The Sleepwalkers
January 27–March 19, 2016
63 Penfold Street
London NW8 8PQ
United Kingdom
Hours: Wednesday–Saturday 12–6pm
T +44 20 7724 4300
info@theshowroom.org
The Showroom (London) and Institute of Modern Art (Brisbane) present a major new film commission by Lebanese artist Rana Hamadeh.
Co-commissioned by the Institute of Modern Art, Nottingham Contemporary and The Showroom, in collaboration with Flat Time House (London) and Primary (Nottingham), The Sleepwalkers is a film-play re-dramatising the story of Raya and Sakina, the infamous Egyptian sister serial killers, who in 1921 became the first women to be executed by a legal court in the modern history of Egypt.
The two sisters, along with their husbands and two other male accomplices, were found guilty of the murders of 17 women, most of whom were sex workers. Since their execution, an extensive number of plays, soap operas and books have been written about the sisters, reproducing them and their victims as the modern prototypes of female monstrosity emergent from poverty, rurality and immigration, as well as “inherent female depravation and moral apathy.”
The Sleepwalkers explores the figures of Raya and Sakina as a structural dramaturgical framework through which the history of the gendering of the justice system within Egypt and the broader Arab context can be understood. The work’s non-linear script, its dissonant audio track and the constant shifting of its characters re-choreograph the relations of power between the recurrent representations of the female monster, the figure of the state and colonial violence. In so doing, Hamadeh proposes an alternative archive from which to comprehend and locate the histories of injustice in the region.
The Sleepwalkers departs from Hamadeh’s claim that justice can be regarded as the “degree to which one can access the dramatic means of representation—the measure to which one can access theatre.” Drawn from an essay by Julie A. Cassiday on the origins of the legal spectacle genre, this claim plays out in the work through its scrutiny of relations between criminology, epidemiology and theatre.
The Sleepwalkers is the latest chapter of Hamadeh’s overarching project Alien Encounters (2011–ongoing), which aims at further complicating the notion of “alienness,” understood broadly as the condition of estrangement with regard to the law.
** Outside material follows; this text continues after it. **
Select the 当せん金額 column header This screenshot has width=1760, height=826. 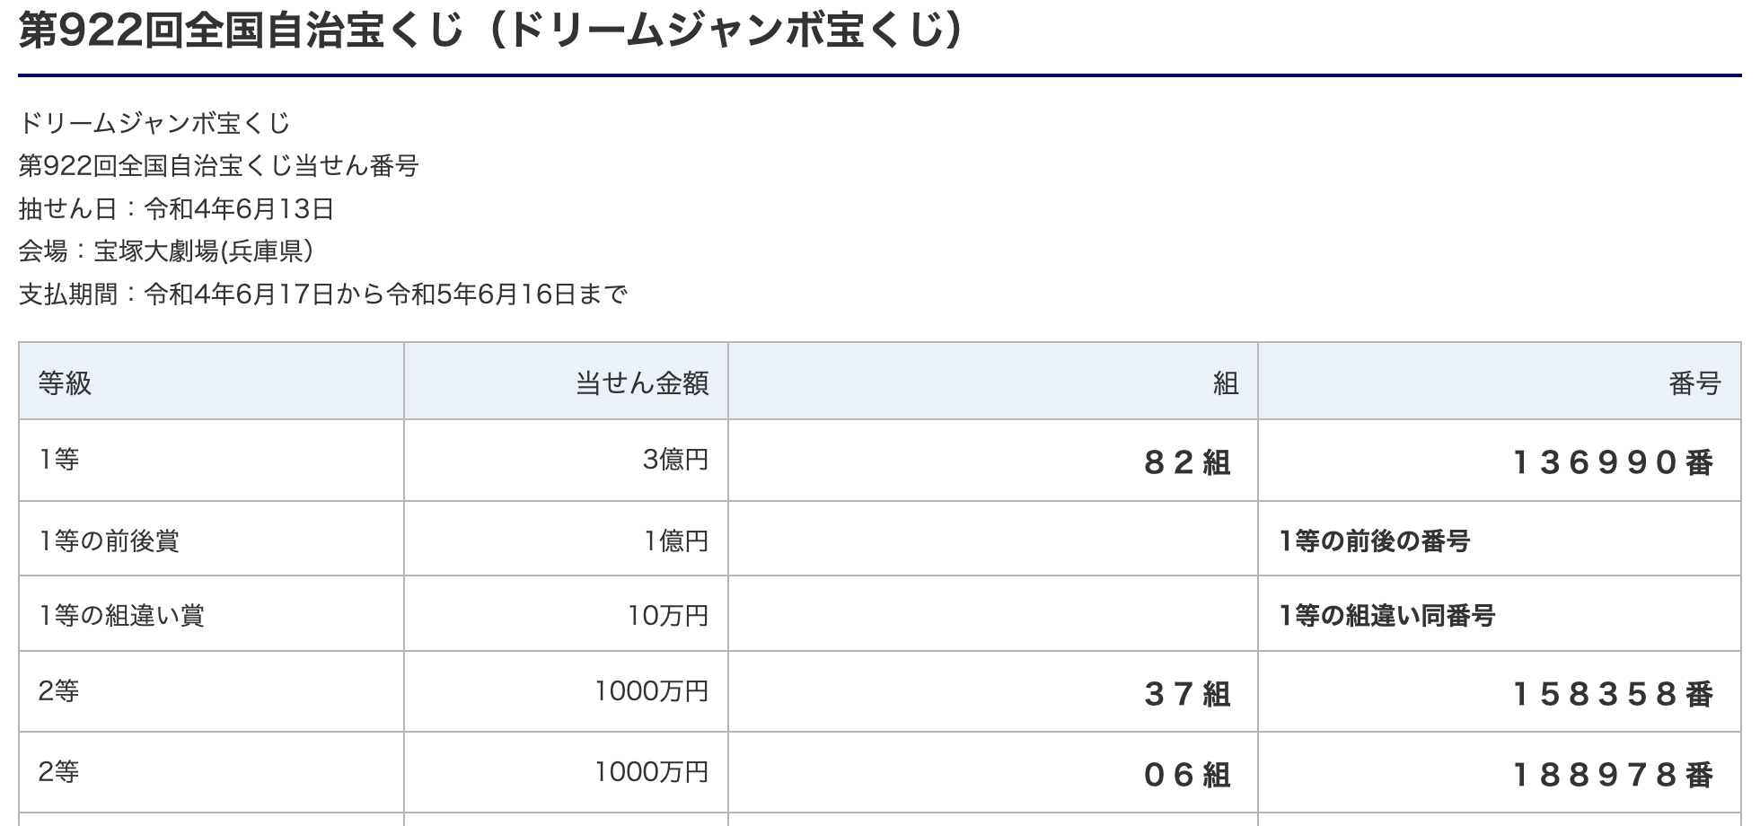pyautogui.click(x=642, y=383)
Throughout the project, the “alien” becomes a recurrent figure and a discursive tool that allows for queer modalities of understanding state-sponsored forms of violence and their enabling legal apparatuses.
The project is generously supported by The Mondriaan Fund, The Embassy of the Netherlands, The Keir Foundation, Maria Sukkar, Australia Council for the Arts, and Arts Queensland. With additional support from B Squared Foundation, Maya Rasamny and Zaha Hadid Foundation.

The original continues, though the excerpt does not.